- Born: 29 December 2004 (age 21) Saint-Aubin-lès-Elbeuf, France

Gymnastics career
- Discipline: Rhythmic gymnastics
- Country represented: France (2020-)
- Club: Normandie Regroupement Gymnique
- Head coach: Anna Baranova
- Assistant coach: Sara Bayón
- Former coach: Géraldine Pinson
- Choreographer: Gregory Milan
- Medal record
Rhythmic gymnastics
Representing France
| Event | 1st | 2nd | 3rd |
| FIG World Cup | 1 | 0 | 2 |
| Total | 1 | 0 | 2 |

= Ashley Julien =

French rhythmic gymnast

Ashley Julien (born 29 December 2004) is a French rhythmic gymnast, member of the French national group.

== Personal life ==
Julien took up the sport at age 10, she now trains for 40 hours per week at the National Institute for Sport, Expertise and Performance [INSEP] in Paris, her dream is to be part of the group that will represent France at the 2024 Olympics Games. When she retires she plans of becoming a school teacher.

== Career ==
Ashley was included into the national senior group in 2020, she made it to the starting five in 2021 debuting at the World Championships in Kitakyushu, they were 11th in the All-Around, 12th with 3 hoops + 4 clubs and 8th in the final with 5 balls.
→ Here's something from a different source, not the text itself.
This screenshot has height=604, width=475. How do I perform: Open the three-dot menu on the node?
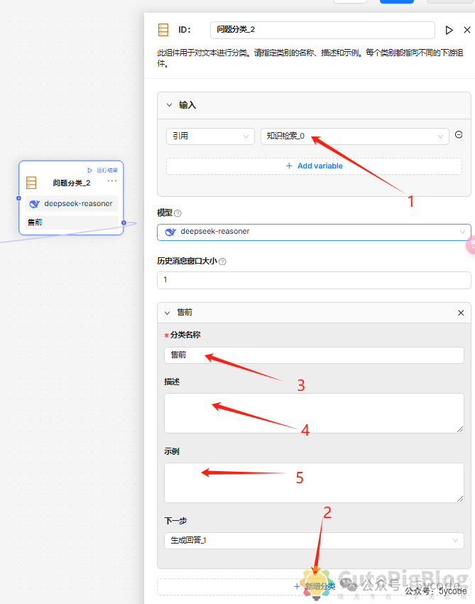click(112, 181)
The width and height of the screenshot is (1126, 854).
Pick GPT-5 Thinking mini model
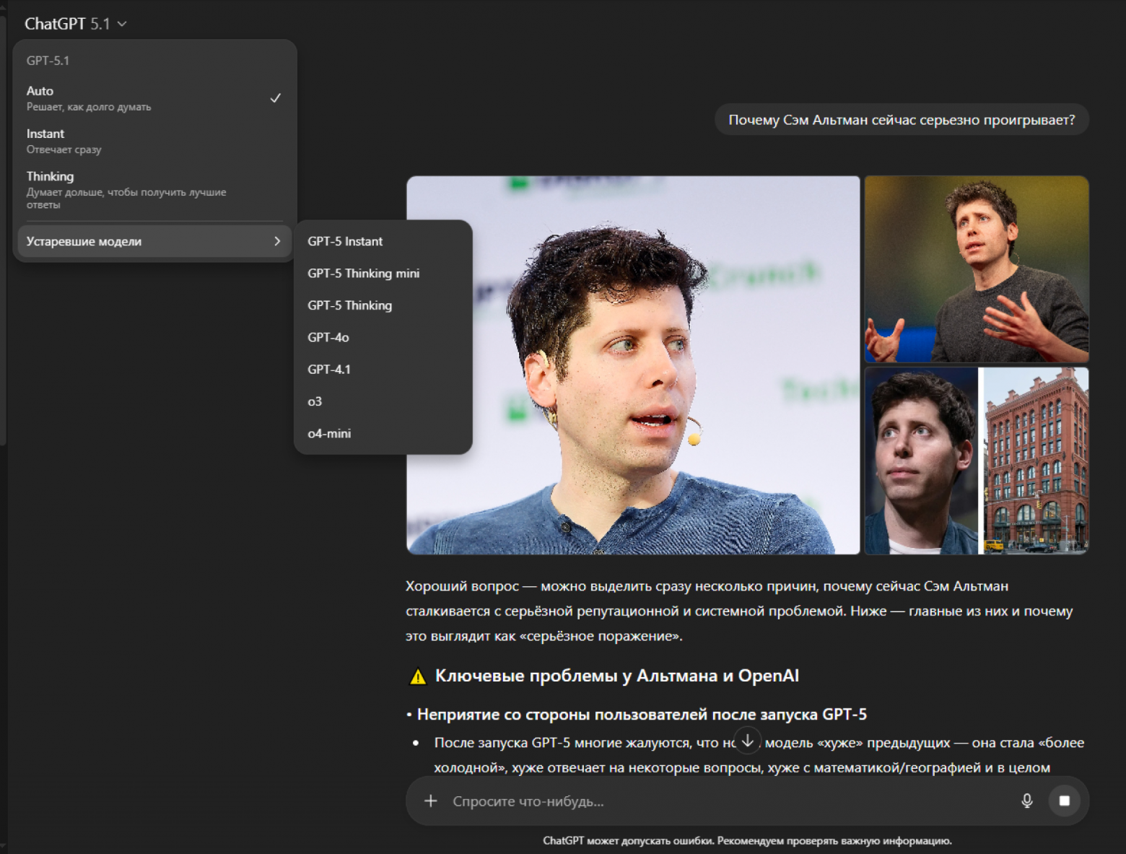coord(363,274)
In 2022, debuting at the World Cup in Athens where the group won All-Around gold. One month later, in April, they won bronze in both the All-Around and 5 hoops in Sofia. In June Ashley and the group travelled to Pesaro, being 6th in the All-Around and 4th with 5 hoops. Ten days later she competed at the 2022 European Championships in Tel Aviv along the senior group, seniors Hélène Karbanov and Lily Ramonatxo and juniors Chloé Ineze, Shana Loxton-Vernaton, Margot Tran, where France was 6th in the All-Around, 7th in the 5 hoops final and 5th in the 3 ribbons + 2 balls' one. In September Julien took part in the World Championships in Sofia along Eleonore Caburet, Ainhoa Dot, Manelle Inaho, Emma Delaine, Lozea Vilarino and the two individuals Hélène Karbanov and Maelle Millet, taking 11th place in the All-Around.